What is expected:
Locate every line in the records below that contains the string "screenshot", and copy each of those lines in full.

Dataset records:
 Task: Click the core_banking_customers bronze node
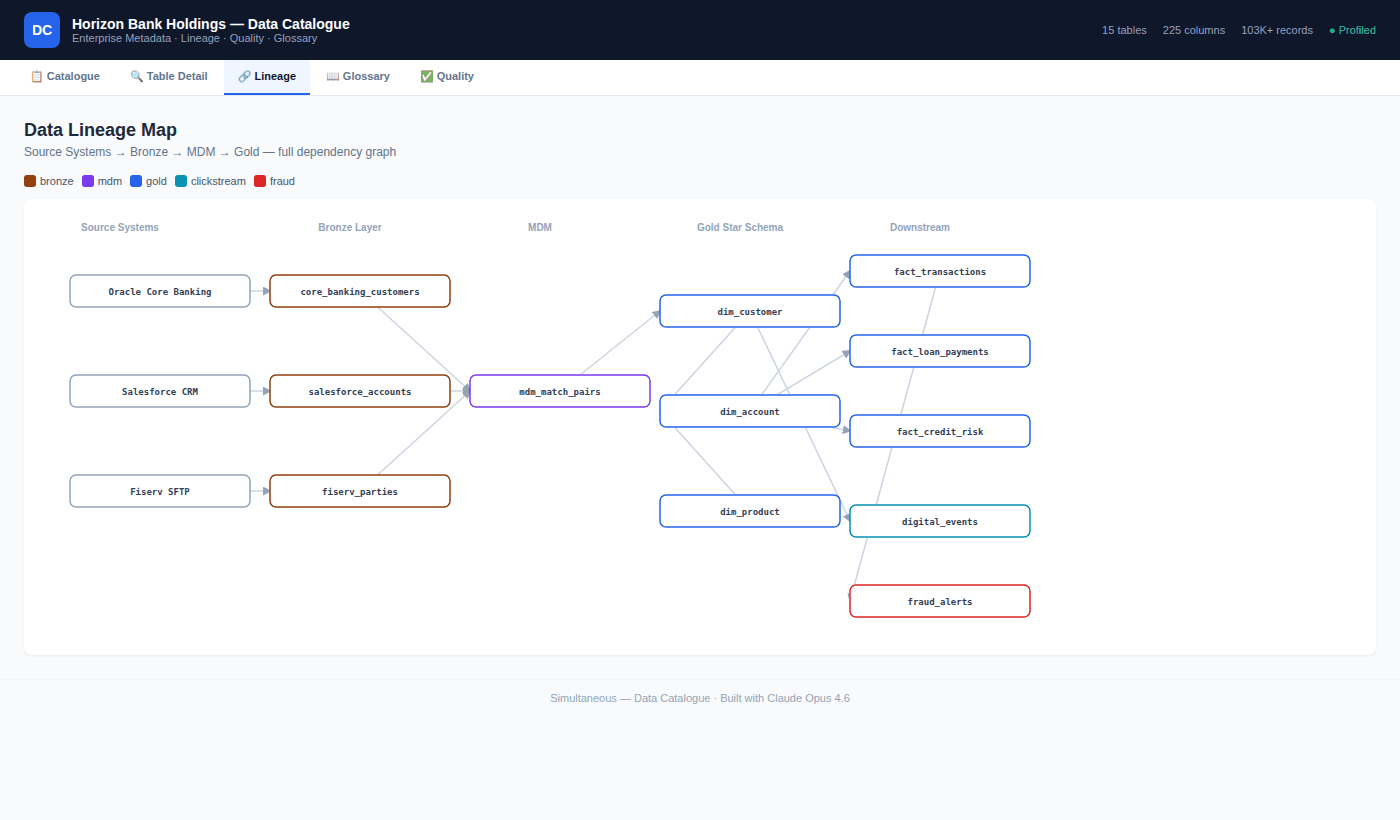[360, 291]
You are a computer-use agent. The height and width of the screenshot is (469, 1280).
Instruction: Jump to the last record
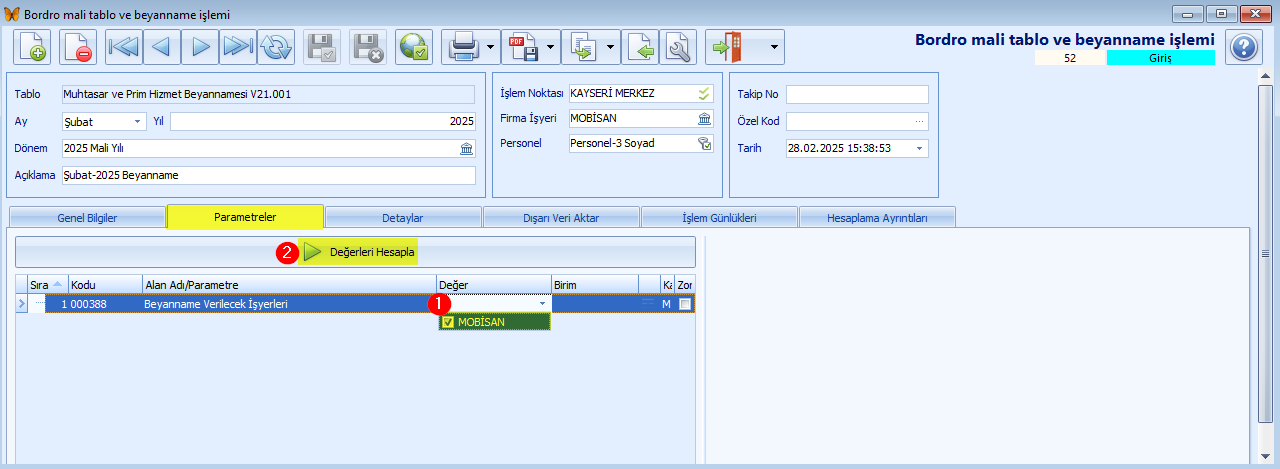(237, 47)
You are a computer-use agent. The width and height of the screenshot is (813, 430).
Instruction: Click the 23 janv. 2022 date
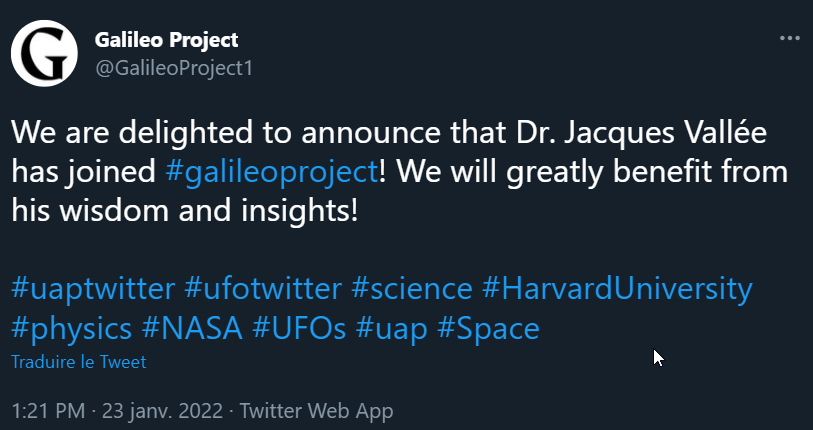point(162,411)
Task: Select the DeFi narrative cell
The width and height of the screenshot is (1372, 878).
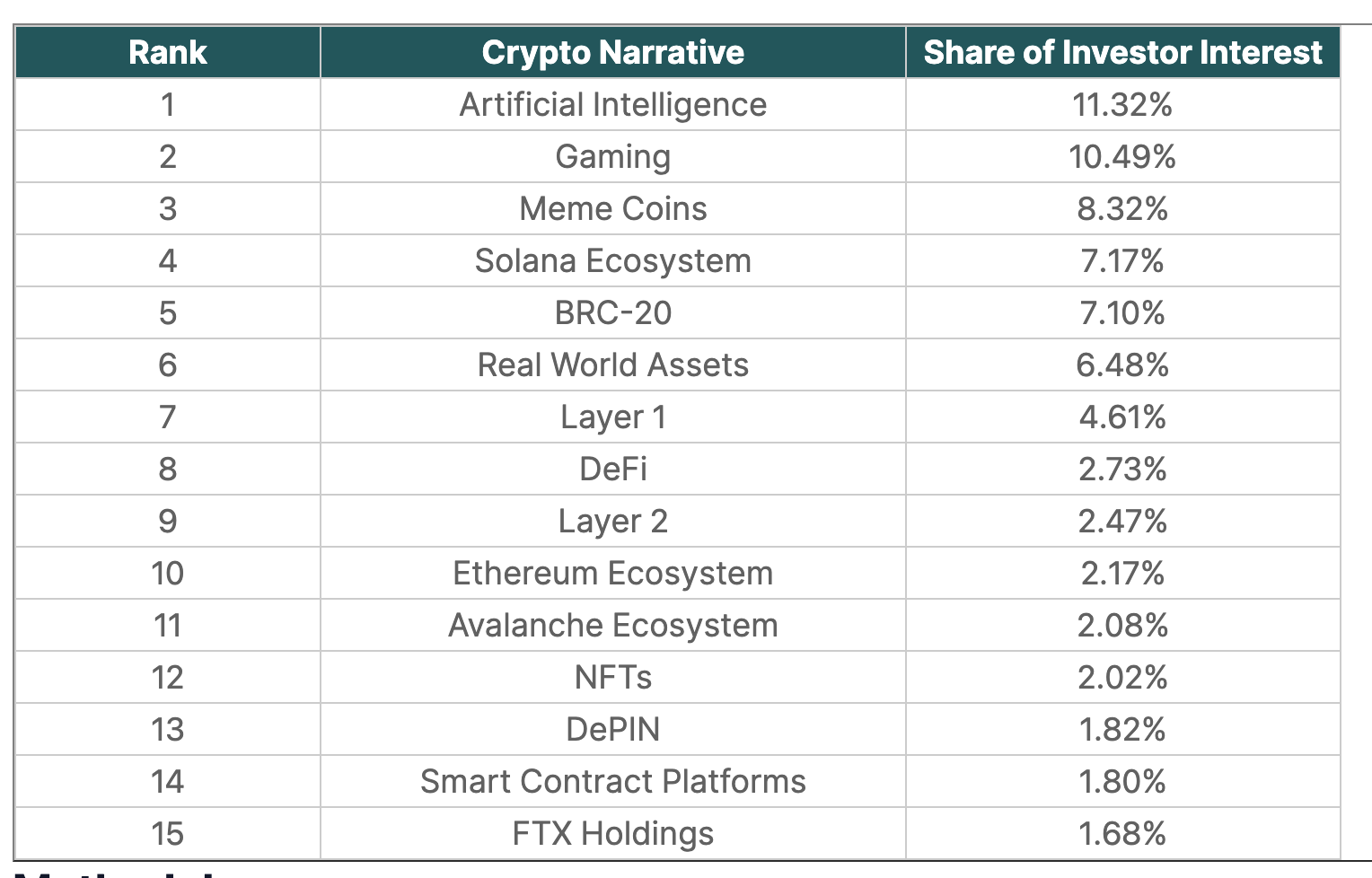Action: click(612, 470)
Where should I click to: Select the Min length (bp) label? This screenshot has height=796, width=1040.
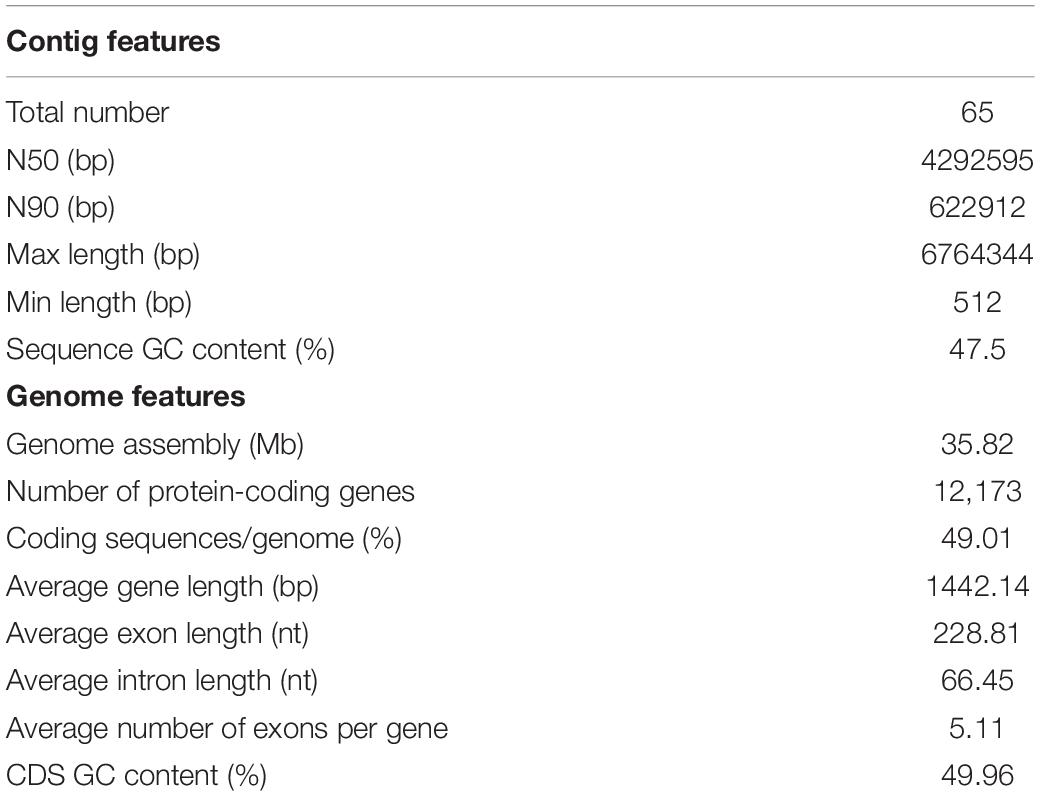tap(99, 302)
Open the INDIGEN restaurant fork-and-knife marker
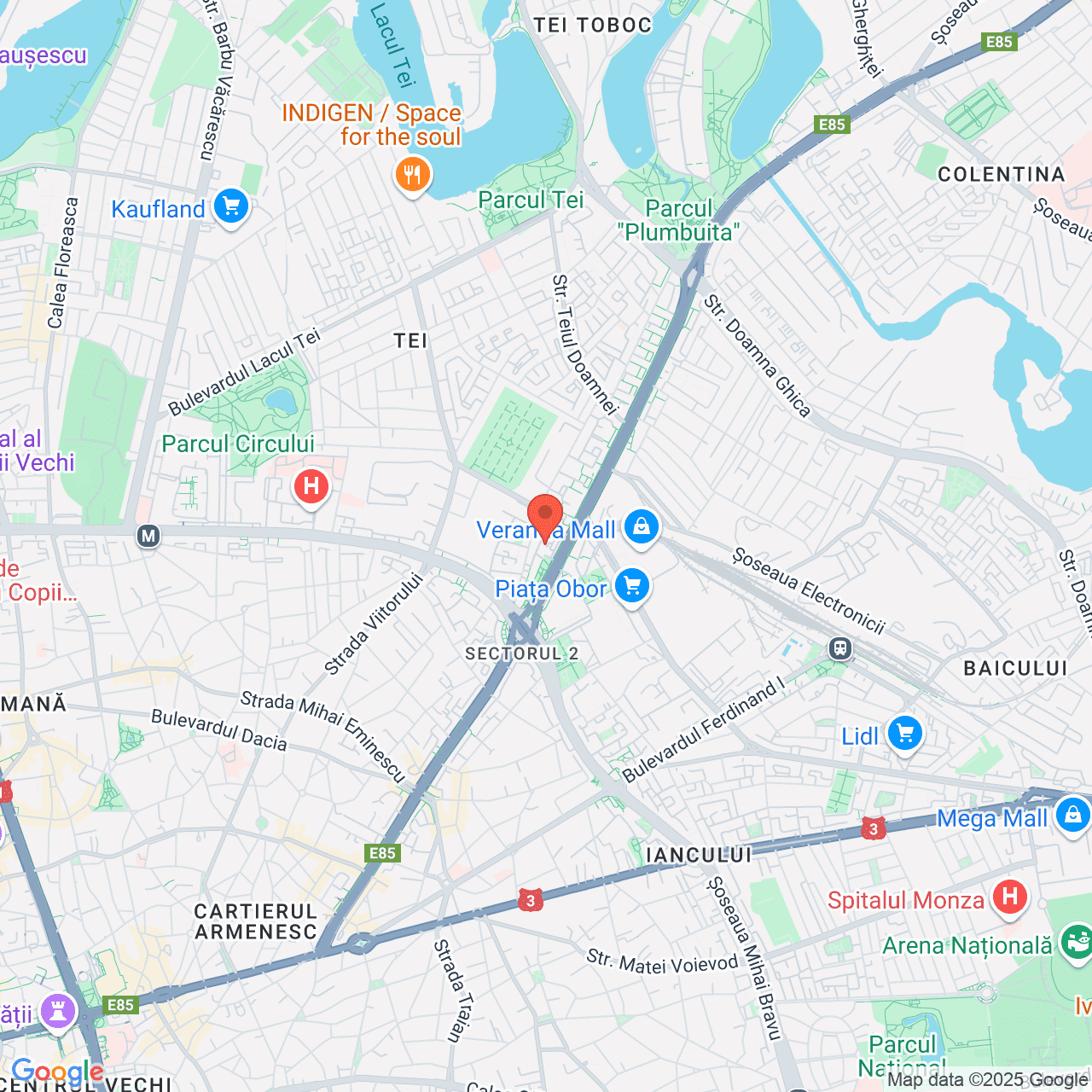 tap(412, 176)
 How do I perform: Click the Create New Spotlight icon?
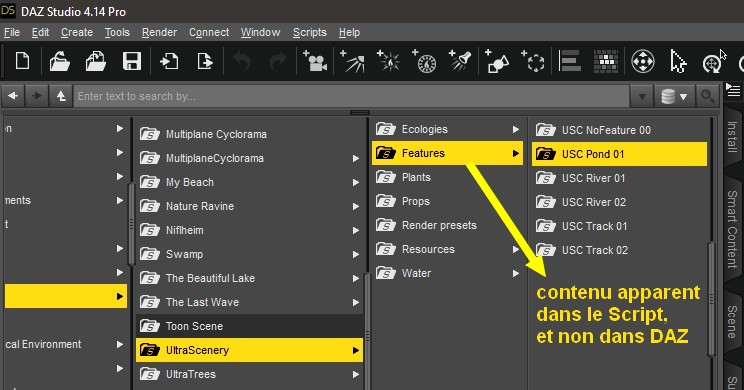pos(460,61)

Expected answer:
You are a computer-use agent. The height and width of the screenshot is (469, 1280).
You are a computer-use agent. The width and height of the screenshot is (813, 430).
The width and height of the screenshot is (1372, 878).
Where should I click to: Select the Min length (bp) label? This screenshot has height=796, width=1040.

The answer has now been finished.